▶ _PASSAGE TO READ_
----------

I'm still a bit new to computational analysis of single cell data, but I'm doing my best to understand why things are done.
As I understand it, when people cluster their data, typically they do some feature selection, usually taking the most variable genes across the entire dataset or through iteratively subsetting their data and doing this with each subset. The expression of these variable genes is then fit to a negative binomial distribution to estimate scaled expression values, which will then be fed into dimensional reduction and/or clustering algorithms. I'm having a difficult time trying to understand what the purpose of fitting to a negative binomial distribution is. Is it that this takes into account relative abundances better? Please tell me if I'm on the right track or way off: Say gene A is expressed lowly in most cells -- it's 1 or 2 copies in some cells, but relatively highly at 5 copies in a few cells. Gene B is comparatively expressed much higher -- several cells express it at 10-20 copies, while other cells express it relatively highly at 50 copies per cell.
So this fitting to a negative binomial distribution in essence helps take into account the nature of the expression of Gene X to provide a normalized, scaled, and centered value of 2 or 3 for both of these genes, despite the differences in overall expression? And its fit to a negative binomial distribution because gene expression follows this distribution? I've heard this but don't know what paper showed this.
I'd appreciate any explanations or links that might clarify this more.

----------

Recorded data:

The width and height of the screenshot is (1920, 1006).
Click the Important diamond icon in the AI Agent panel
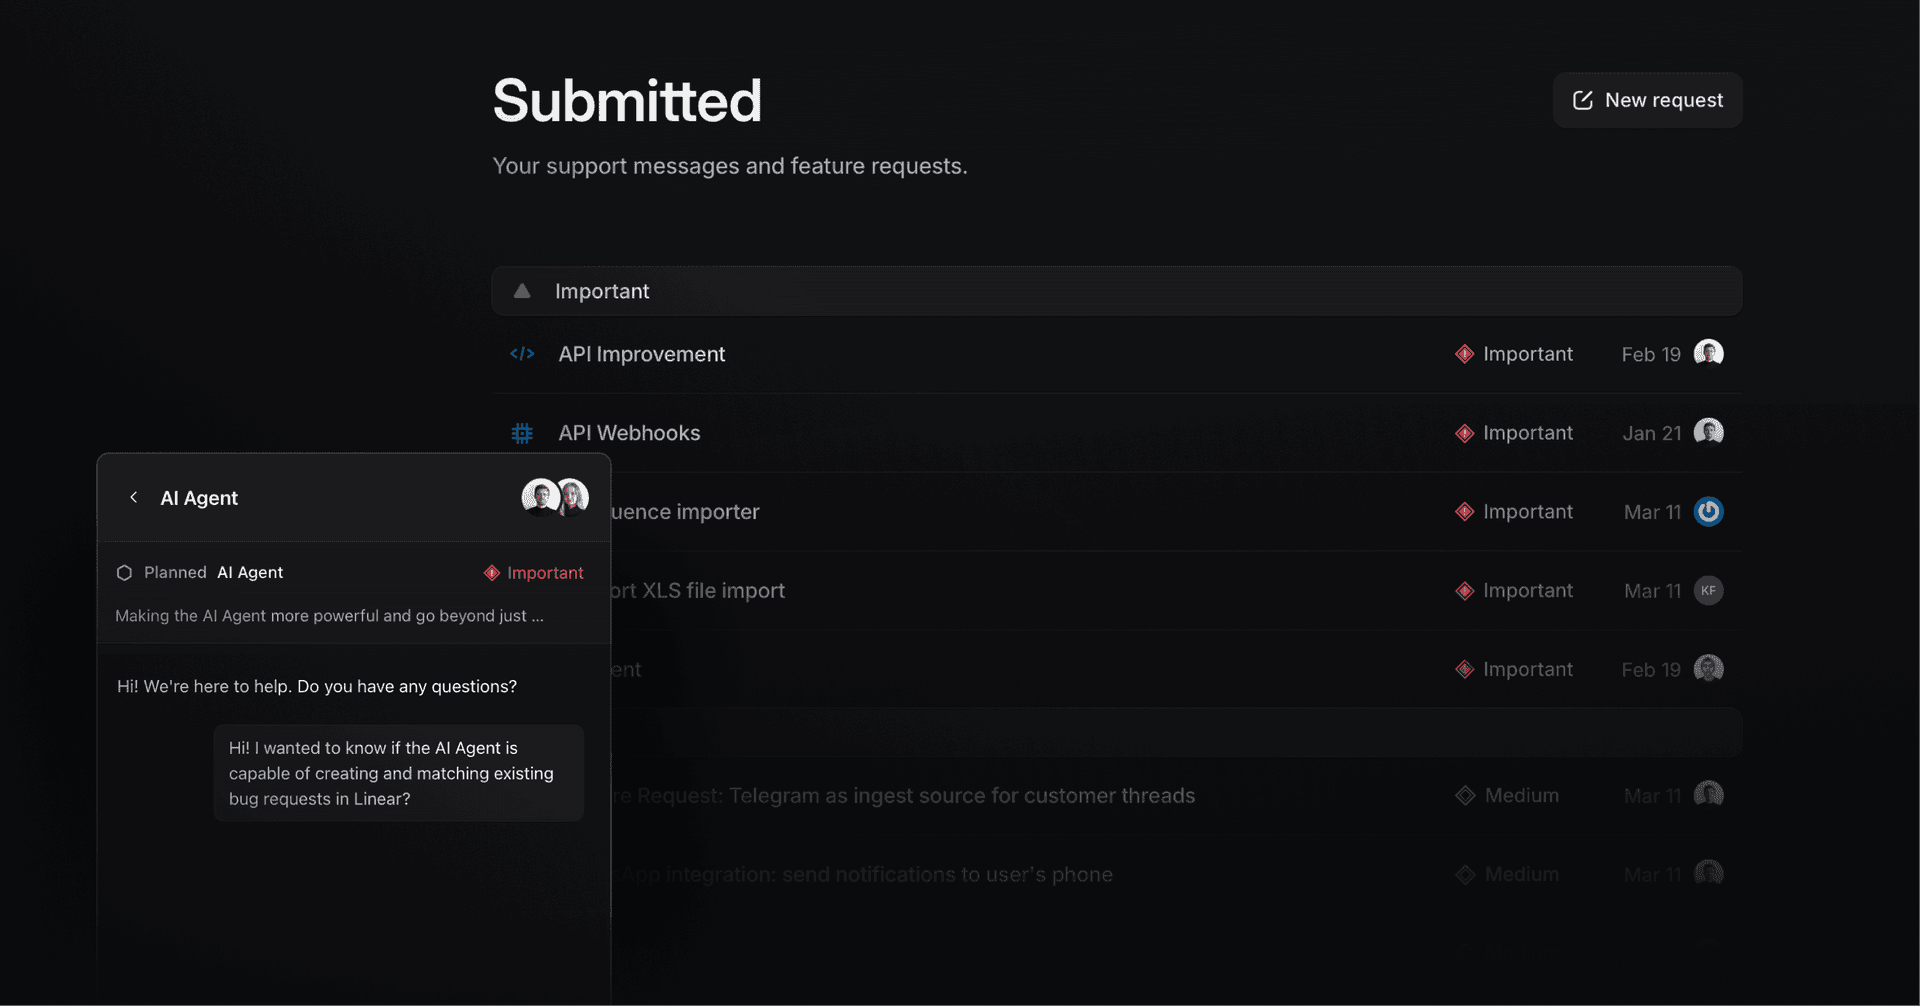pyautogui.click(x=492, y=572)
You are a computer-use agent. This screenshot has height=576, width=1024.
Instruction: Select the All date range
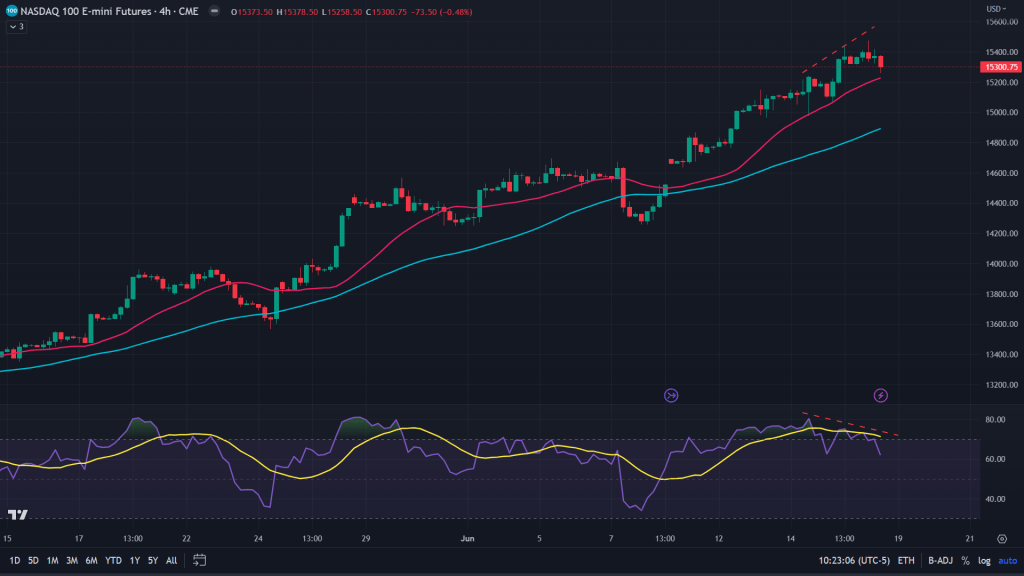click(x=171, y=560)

----------

▶ _TASK BRIEF_
Rewrite the post on clustering single-cell data from "So this fitting" up to and including "paper showed this.", putting "Poisson distribution" wherever "negative binomial distribution" appears.

▶ _ANSWER TO THE EXERCISE_
So this fitting to a Poisson distribution in essence helps take into account the nature of the expression of Gene X to provide a normalized, scaled, and centered value of 2 or 3 for both of these genes, despite the differences in overall expression? And its fit to a Poisson distribution because gene expression follows this distribution? I've heard this but don't know what paper showed this.